Example power analysis report

By A. Solomon Kurz

July 2, 2021

Context

In one of my recent Twitter posts, I got pissy and complained about a vague power-analysis statement I saw while reviewing a manuscript submitted to a scientific journal.

It wasn’t my best moment and I ended up apologizing for my tone.

However, the broader issue remains. If you plan to analyze your data with anything more complicated than a \(t\)-test, the power analysis phase gets tricky. The manuscript I was complaining about used a complicated multilevel model as its primary analysis. I’m willing to bet that most applied researchers (including the authors of that manuscript) have never done a power analysis for a multilevel model and probably have never seen what one might look like, either. The purpose of this post is to give a real-world example of just such an analysis.
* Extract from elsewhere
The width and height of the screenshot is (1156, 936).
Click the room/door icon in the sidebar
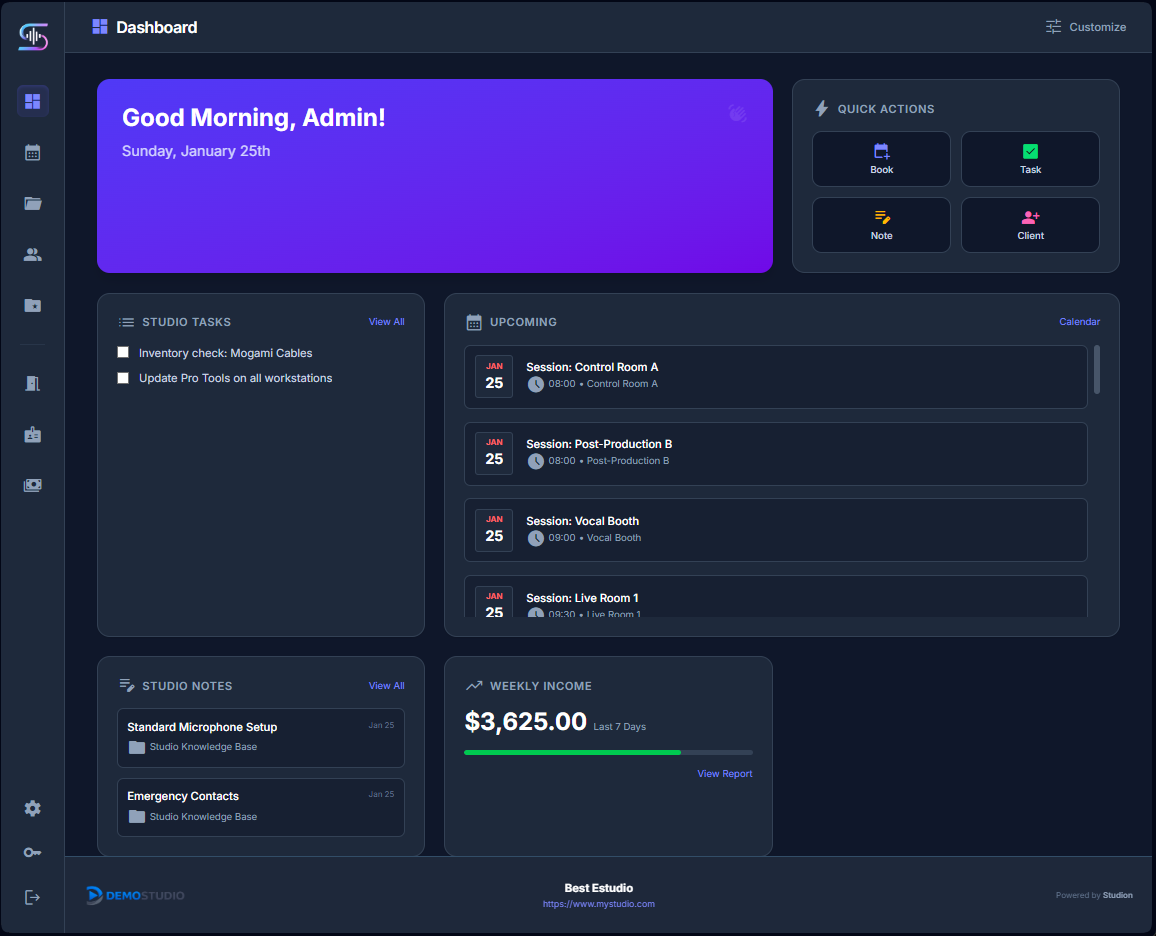click(x=32, y=383)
Over the past couple years, I’ve done a few multilevel power analyses as part of my day job. In this post, I will reproduce one of them. For the sake of confidentiality, some of the original content will be omitted or slightly altered. But the overall workflow will be about 90% faithful to the original report I submitted to my boss. To understand this report, you should know:

  • my boss has some experience fitting multilevel models, but they’re not a stats jock;
  • we had pilot data from two different sources, each with its strengths and weaknesses; and
  • this document was meant for internal purposes only, though I believe some of its contents did make it into other materials.

At the end, I’ll wrap this post up with a few comments. Here’s the report:

Executive summary

A total sample size of 164 is the minimum number to detect an effect size similar to that in the pilot data (i.e., Cohen’s \(d = 0.3\)). This recommendation assumes

  • a study design of three time points,
  • random assignment of participants into two equal groups, and
  • 20% dropout on the second time point and another 20% dropout by the third time point.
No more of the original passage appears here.